### Input records ###

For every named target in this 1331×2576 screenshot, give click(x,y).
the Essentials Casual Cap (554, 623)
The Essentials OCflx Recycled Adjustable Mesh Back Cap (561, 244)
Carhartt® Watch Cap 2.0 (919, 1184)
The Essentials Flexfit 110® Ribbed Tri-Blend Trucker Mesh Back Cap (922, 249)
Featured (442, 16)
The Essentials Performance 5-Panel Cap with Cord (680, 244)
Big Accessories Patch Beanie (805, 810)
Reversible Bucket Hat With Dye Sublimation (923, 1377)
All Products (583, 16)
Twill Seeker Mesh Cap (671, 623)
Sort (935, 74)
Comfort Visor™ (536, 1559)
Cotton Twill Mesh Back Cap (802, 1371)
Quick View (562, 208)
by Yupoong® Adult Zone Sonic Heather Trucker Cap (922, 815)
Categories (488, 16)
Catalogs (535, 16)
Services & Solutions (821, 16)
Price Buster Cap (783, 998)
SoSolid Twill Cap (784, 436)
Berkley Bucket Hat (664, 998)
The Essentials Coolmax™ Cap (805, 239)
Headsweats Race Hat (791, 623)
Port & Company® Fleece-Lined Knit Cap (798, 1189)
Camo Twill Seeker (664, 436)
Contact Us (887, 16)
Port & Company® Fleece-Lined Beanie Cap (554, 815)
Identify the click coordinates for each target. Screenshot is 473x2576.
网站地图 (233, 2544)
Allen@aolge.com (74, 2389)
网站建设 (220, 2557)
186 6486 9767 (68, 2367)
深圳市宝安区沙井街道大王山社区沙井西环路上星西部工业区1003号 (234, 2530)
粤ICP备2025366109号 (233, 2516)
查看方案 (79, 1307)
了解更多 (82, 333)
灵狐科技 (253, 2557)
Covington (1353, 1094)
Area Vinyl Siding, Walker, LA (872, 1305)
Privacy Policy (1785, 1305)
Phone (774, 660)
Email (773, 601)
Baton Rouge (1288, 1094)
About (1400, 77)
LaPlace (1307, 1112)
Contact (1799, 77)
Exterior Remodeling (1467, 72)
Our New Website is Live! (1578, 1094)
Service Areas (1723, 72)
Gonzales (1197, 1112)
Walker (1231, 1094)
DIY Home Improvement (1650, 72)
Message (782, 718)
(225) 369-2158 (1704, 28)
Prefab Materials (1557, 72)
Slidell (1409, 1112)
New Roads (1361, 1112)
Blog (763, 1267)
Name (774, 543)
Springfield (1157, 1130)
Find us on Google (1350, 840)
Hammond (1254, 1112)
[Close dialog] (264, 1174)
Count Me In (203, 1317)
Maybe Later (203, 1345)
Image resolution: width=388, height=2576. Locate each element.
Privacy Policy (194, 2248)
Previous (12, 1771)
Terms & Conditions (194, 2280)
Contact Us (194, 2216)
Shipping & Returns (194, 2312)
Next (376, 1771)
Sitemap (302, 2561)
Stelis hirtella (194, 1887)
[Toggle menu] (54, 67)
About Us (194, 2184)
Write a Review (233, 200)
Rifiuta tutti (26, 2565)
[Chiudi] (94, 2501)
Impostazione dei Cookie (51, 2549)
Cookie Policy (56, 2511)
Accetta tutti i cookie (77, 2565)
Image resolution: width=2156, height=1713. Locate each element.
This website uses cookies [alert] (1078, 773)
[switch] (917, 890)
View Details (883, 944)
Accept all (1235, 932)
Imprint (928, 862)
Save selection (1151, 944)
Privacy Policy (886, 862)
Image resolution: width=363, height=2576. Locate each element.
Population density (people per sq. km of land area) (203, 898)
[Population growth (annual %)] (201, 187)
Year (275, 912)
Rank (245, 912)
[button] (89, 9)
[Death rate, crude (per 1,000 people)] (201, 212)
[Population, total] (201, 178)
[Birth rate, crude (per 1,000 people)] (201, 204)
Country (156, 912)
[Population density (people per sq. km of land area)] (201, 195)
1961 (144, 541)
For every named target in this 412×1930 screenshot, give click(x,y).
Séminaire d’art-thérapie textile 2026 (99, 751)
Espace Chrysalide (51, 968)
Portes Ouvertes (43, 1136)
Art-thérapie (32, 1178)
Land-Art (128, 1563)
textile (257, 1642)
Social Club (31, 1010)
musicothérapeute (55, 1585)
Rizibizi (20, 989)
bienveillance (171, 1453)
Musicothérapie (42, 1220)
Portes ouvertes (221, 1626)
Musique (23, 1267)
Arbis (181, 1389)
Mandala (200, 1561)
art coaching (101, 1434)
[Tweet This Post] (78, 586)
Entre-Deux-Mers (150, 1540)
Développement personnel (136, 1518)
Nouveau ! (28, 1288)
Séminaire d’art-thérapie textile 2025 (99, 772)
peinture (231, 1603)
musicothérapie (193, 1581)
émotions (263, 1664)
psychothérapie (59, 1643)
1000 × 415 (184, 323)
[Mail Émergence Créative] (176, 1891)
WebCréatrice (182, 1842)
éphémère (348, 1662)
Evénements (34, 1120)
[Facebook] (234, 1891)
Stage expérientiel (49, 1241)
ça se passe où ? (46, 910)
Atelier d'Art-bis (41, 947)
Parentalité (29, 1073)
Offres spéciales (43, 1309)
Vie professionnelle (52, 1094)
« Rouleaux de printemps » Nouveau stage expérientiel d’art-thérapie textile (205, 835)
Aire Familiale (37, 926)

###

* **Assignment**: Write out the whole listing again, exactly as it stands.

* **Written reply**:
For every named target in this 1331×2576 screenshot, give click(x,y).
the Essentials Casual Cap (554, 623)
The Essentials OCflx Recycled Adjustable Mesh Back Cap (561, 244)
Carhartt® Watch Cap 2.0 (919, 1184)
The Essentials Flexfit 110® Ribbed Tri-Blend Trucker Mesh Back Cap (922, 249)
Featured (442, 16)
The Essentials Performance 5-Panel Cap with Cord (680, 244)
Big Accessories Patch Beanie (805, 810)
Reversible Bucket Hat With Dye Sublimation (923, 1377)
All Products (583, 16)
Twill Seeker Mesh Cap (671, 623)
Sort (935, 74)
Comfort Visor™ (536, 1559)
Cotton Twill Mesh Back Cap (802, 1371)
Quick View (562, 208)
by Yupoong® Adult Zone Sonic Heather Trucker Cap (922, 815)
Categories (488, 16)
Catalogs (535, 16)
Services & Solutions (821, 16)
Price Buster Cap (783, 998)
SoSolid Twill Cap (784, 436)
Berkley Bucket Hat (664, 998)
The Essentials Coolmax™ Cap (805, 239)
Headsweats Race Hat (791, 623)
Port & Company® Fleece-Lined Knit Cap (798, 1189)
Camo Twill Seeker (664, 436)
Contact Us (887, 16)
Port & Company® Fleece-Lined Beanie Cap (554, 815)
Identify the click coordinates for each target. Screenshot is 473x2576.
网站地图 (233, 2544)
Allen@aolge.com (74, 2389)
网站建设 (220, 2557)
186 6486 9767 (68, 2367)
深圳市宝安区沙井街道大王山社区沙井西环路上星西部工业区1003号 (234, 2530)
粤ICP备2025366109号 (233, 2516)
查看方案 (79, 1307)
了解更多 (82, 333)
灵狐科技 (253, 2557)
Covington (1353, 1094)
Area Vinyl Siding, Walker, LA (872, 1305)
Privacy Policy (1785, 1305)
Phone (774, 660)
Email (773, 601)
Baton Rouge (1288, 1094)
About (1400, 77)
LaPlace (1307, 1112)
Contact (1799, 77)
Exterior Remodeling (1467, 72)
Our New Website is Live! (1578, 1094)
Service Areas (1723, 72)
Gonzales (1197, 1112)
Walker (1231, 1094)
DIY Home Improvement (1650, 72)
Message (782, 718)
(225) 369-2158 (1704, 28)
Prefab Materials (1557, 72)
Slidell (1409, 1112)
New Roads (1361, 1112)
Blog (763, 1267)
Name (774, 543)
Springfield (1157, 1130)
Find us on Google (1350, 840)
Hammond (1254, 1112)
[Close dialog] (264, 1174)
Count Me In (203, 1317)
Maybe Later (203, 1345)
Image resolution: width=388, height=2576. Locate each element.
Privacy Policy (194, 2248)
Previous (12, 1771)
Terms & Conditions (194, 2280)
Contact Us (194, 2216)
Shipping & Returns (194, 2312)
Next (376, 1771)
Sitemap (302, 2561)
Stelis hirtella (194, 1887)
[Toggle menu] (54, 67)
About Us (194, 2184)
Write a Review (233, 200)
Rifiuta tutti (26, 2565)
[Chiudi] (94, 2501)
Impostazione dei Cookie (51, 2549)
Cookie Policy (56, 2511)
Accetta tutti i cookie (77, 2565)
Image resolution: width=2156, height=1713. Locate each element.
This website uses cookies [alert] (1078, 773)
[switch] (917, 890)
View Details (883, 944)
Accept all (1235, 932)
Imprint (928, 862)
Save selection (1151, 944)
Privacy Policy (886, 862)
Image resolution: width=363, height=2576. Locate each element.
Population density (people per sq. km of land area) (203, 898)
[Population growth (annual %)] (201, 187)
Year (275, 912)
Rank (245, 912)
[button] (89, 9)
[Death rate, crude (per 1,000 people)] (201, 212)
[Population, total] (201, 178)
[Birth rate, crude (per 1,000 people)] (201, 204)
Country (156, 912)
[Population density (people per sq. km of land area)] (201, 195)
1961 (144, 541)
For every named target in this 412×1930 screenshot, give click(x,y).
Séminaire d’art-thérapie textile 2026 (99, 751)
Espace Chrysalide (51, 968)
Portes Ouvertes (43, 1136)
Art-thérapie (32, 1178)
Land-Art (128, 1563)
textile (257, 1642)
Social Club (31, 1010)
musicothérapeute (55, 1585)
Rizibizi (20, 989)
bienveillance (171, 1453)
Musicothérapie (42, 1220)
Portes ouvertes (221, 1626)
Musique (23, 1267)
Arbis (181, 1389)
Mandala (200, 1561)
art coaching (101, 1434)
[Tweet This Post] (78, 586)
Entre-Deux-Mers (150, 1540)
Développement personnel (136, 1518)
Nouveau ! (28, 1288)
Séminaire d’art-thérapie textile 2025 (99, 772)
peinture (231, 1603)
musicothérapie (193, 1581)
émotions (263, 1664)
psychothérapie (59, 1643)
1000 × 415 (184, 323)
[Mail Émergence Créative] (176, 1891)
WebCréatrice (182, 1842)
éphémère (348, 1662)
Evénements (34, 1120)
[Facebook] (234, 1891)
Stage expérientiel (49, 1241)
ça se passe où ? (46, 910)
Atelier d'Art-bis (41, 947)
Parentalité (29, 1073)
Offres spéciales (43, 1309)
Vie professionnelle (52, 1094)
« Rouleaux de printemps » Nouveau stage expérientiel d’art-thérapie textile (205, 835)
Aire Familiale (37, 926)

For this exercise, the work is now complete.